L’usage de plateformes, comme Facebook ou X/Twitter, ou applications qui ne sont pas spécialement dédiées au deuil est relativement courant. Par contre, l’utilisation de technologies spécifiquement conçues pour être utilisées en prévision de son décès ou en lien avec un deuil (mémoriaux, cimetières virtuels, deep fakes ou deadbots) se révèle beaucoup plus marginale.

De manière globale, cette étude souligne que l’utilisation d’application numériques en prévision d’un décès reste marginale, pour l’heure en Suisse. Ce constat peut être expliqué, d’une part, par le fait que dans les pays occidentaux, les personnes tendent à procrastiner les démarches en lien avec leur mort. De manière générale, ce sont le plus souvent celles qui ont vécu une expérience négative d’un décès qui recherchent des solutions leur permettant de prolonger leur pouvoir d’agir au-delà de leur existence, ou de diminuer le fardeau décisionnel porté par les proches. D’autre part, les individus qui se sentent concernés par ces démarches sont souvent plus âgés et moins à l’aise avec ce type de technologies. Ils préfèrent alors se référer plutôt à un·e notaire ou à leurs proches pour déléguer ou prendre en charge un certain nombre de démarches après leur décès.

Aspects éthiques et juridiques

D’un point de vue éthique et philosophique, l’étude observe que bien que les morts ne puissent pas, d’un point de vue ontologique, bénéficier des mêmes protections que les vivants, il existe néanmoins des obligations éthiques importantes pour les survivant·es et la société en ce qui concerne le traitement des données des défunt·es. La protection des personnes vivantes qui recevraient des messages non sollicités d’une personne décédée doit être aussi envisagée, puisque des risques de péjorer le deuil ou de compliquer des relations entre les survivant·es existent. Ces obligations consistent, par exemple, à respecter un refus de la personne décédée de ne pas utiliser ses données personnelles après sa mort, ou de ne pas la « réanimer » sous forme, par exemple, d’un avatar.

La question de comment traiter le droit à l’effacement des données personnelles après la mort, mais aussi l’équilibre entre le souvenir et l’oubli, éminemment important dans le contexte du deuil et de la mort, a fait l’objet de nombreuses discussions. Dans une perspective juridique, l’étude souligne ainsi l’importance de l’oubli, ainsi que la nécessité d’un contrôle suffisant des données personnelles après la mort afin de ne pas porter atteinte à la mémoire du défunt et aux survivant·es.

Risques et opportunités

Sur la base des considérations qui précèdent, l’étude discute quelques aspects centraux à prendre en compte pour tout travail futur lié aux technologies appartenant au domaine de la Digital Afterlife.

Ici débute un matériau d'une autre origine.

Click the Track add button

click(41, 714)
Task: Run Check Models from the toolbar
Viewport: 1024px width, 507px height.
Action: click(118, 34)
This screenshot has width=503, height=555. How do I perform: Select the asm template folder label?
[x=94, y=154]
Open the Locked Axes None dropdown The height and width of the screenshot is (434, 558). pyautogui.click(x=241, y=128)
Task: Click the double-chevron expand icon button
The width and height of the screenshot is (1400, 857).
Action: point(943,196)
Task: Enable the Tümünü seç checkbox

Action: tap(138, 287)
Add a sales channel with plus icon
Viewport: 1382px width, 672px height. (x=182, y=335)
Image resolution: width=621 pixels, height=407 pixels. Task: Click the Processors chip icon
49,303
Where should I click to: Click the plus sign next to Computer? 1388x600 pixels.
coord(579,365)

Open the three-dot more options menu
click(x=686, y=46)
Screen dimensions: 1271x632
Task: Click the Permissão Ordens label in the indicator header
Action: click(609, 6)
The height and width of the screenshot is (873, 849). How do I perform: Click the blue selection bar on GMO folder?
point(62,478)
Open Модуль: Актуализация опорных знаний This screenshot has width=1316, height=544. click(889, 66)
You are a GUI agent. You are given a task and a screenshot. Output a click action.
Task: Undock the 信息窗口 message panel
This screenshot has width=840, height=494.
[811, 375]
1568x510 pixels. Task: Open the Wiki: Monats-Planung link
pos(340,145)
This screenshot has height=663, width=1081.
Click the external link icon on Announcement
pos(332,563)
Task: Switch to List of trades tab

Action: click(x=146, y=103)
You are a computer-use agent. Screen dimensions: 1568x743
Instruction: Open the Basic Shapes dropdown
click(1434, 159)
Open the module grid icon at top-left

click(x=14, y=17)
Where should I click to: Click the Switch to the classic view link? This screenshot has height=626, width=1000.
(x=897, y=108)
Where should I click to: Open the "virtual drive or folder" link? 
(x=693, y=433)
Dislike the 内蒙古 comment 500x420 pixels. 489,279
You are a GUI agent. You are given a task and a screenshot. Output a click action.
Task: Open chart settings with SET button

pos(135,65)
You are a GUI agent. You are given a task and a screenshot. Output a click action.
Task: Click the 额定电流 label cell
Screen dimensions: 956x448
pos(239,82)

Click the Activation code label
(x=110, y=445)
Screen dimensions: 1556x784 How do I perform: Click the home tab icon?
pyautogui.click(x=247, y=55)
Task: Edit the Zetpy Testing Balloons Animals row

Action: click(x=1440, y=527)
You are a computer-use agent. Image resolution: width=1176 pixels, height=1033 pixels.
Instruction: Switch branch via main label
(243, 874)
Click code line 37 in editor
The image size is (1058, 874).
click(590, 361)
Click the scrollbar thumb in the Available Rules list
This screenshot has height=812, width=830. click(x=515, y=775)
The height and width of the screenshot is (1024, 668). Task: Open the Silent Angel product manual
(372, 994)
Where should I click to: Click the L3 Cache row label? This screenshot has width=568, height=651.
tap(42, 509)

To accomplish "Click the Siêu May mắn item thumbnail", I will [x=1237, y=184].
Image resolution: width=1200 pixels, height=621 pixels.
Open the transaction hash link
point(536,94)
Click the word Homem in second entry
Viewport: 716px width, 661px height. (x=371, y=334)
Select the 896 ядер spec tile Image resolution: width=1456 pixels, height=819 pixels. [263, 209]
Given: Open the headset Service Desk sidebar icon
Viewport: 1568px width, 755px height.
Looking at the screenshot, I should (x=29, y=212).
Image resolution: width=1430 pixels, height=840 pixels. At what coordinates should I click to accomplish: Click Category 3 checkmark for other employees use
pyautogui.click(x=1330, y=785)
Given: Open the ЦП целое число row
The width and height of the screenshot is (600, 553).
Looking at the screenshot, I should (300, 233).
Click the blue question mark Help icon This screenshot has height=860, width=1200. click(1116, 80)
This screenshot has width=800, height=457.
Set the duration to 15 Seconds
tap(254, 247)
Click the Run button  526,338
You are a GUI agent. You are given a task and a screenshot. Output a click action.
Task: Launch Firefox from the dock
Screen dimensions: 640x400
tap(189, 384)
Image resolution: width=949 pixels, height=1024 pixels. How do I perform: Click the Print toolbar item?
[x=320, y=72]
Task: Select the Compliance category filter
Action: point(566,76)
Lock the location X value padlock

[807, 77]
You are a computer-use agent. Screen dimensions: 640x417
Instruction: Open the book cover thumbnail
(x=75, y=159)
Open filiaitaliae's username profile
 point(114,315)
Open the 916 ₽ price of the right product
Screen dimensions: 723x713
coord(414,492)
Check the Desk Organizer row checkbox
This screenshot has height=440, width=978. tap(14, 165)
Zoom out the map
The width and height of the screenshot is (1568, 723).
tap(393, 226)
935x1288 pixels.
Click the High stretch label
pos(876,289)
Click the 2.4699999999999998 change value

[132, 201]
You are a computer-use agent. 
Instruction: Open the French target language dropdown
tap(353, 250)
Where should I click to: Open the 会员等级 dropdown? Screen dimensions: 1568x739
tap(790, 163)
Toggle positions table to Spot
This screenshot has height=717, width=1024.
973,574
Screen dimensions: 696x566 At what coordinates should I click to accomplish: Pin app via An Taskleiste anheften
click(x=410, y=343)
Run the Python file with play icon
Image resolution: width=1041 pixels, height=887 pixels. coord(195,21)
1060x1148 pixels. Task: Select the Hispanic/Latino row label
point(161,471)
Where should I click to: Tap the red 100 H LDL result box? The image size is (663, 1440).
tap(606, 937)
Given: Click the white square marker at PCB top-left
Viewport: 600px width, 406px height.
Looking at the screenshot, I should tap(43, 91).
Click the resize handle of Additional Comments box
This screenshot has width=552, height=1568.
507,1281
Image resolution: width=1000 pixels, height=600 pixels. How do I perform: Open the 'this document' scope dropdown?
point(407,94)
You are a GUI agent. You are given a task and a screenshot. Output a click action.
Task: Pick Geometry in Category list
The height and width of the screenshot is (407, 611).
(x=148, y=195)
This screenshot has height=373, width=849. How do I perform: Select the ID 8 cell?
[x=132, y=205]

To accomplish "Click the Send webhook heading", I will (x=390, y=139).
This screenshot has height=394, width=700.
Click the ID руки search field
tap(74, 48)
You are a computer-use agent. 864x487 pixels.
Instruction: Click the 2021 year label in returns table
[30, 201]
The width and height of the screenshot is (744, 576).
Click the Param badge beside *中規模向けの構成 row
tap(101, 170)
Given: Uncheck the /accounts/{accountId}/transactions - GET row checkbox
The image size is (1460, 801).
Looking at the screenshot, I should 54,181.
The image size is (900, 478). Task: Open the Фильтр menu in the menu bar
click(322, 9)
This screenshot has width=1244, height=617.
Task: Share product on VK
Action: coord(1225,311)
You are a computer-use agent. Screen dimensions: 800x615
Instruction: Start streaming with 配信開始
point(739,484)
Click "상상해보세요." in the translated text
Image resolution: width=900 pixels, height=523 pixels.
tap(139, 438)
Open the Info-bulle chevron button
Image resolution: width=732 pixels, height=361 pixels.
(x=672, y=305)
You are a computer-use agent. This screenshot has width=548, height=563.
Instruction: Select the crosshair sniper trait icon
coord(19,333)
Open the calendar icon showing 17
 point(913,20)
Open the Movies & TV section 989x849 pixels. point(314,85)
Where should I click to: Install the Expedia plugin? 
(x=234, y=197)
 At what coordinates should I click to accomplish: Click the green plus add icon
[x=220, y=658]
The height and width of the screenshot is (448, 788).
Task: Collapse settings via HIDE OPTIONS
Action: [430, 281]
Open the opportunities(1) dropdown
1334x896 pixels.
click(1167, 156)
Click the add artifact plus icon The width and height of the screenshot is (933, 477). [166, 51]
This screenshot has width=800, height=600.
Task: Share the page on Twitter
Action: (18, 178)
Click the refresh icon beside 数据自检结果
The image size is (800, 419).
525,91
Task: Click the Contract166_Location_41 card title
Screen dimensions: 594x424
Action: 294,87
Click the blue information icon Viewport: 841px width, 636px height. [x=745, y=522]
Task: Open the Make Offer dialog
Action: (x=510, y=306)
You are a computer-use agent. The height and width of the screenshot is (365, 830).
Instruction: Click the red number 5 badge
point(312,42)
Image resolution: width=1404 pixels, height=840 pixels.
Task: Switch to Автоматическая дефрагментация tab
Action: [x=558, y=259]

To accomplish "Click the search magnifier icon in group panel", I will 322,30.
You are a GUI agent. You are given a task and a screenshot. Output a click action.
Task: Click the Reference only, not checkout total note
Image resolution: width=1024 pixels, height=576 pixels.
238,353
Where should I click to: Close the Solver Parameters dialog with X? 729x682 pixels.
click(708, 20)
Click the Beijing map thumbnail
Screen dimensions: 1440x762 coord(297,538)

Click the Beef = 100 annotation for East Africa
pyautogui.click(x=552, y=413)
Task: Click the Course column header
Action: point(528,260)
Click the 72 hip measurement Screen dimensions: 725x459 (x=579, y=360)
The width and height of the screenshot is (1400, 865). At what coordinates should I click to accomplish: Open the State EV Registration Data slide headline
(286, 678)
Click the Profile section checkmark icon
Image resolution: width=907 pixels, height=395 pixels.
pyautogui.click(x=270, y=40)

Ce travail met d’abord en évidence le rôle éminent que jouent les professionnel·les lorsqu’il s’agit d’équilibrer les avantages et les risques de l’utilisation des outils numériques dans le domaine de la fin de vie et du deuil. Il appartient ainsi aux notaires, au personnel des pompes funèbres et à toute personne impliquée dans l’accompagnement psychologique ou spirituel au décès et au deuil d’améliorer l’accès à un soutien et aux technologies, afin de minimiser les risques et amener un bénéfice aux utilisateurs et aux utilisatrices. Grâce à leurs connaissances et à leur rôle, ces personnes pourraient contribuer de manière importante à ce que l’autonomie et la santé psychique des personnes qui préparent leur décès à l’aide d’outils numériques et des personnes endeuillées qui hériteront des traces numériques de leurs défunt·es puissent être préservées.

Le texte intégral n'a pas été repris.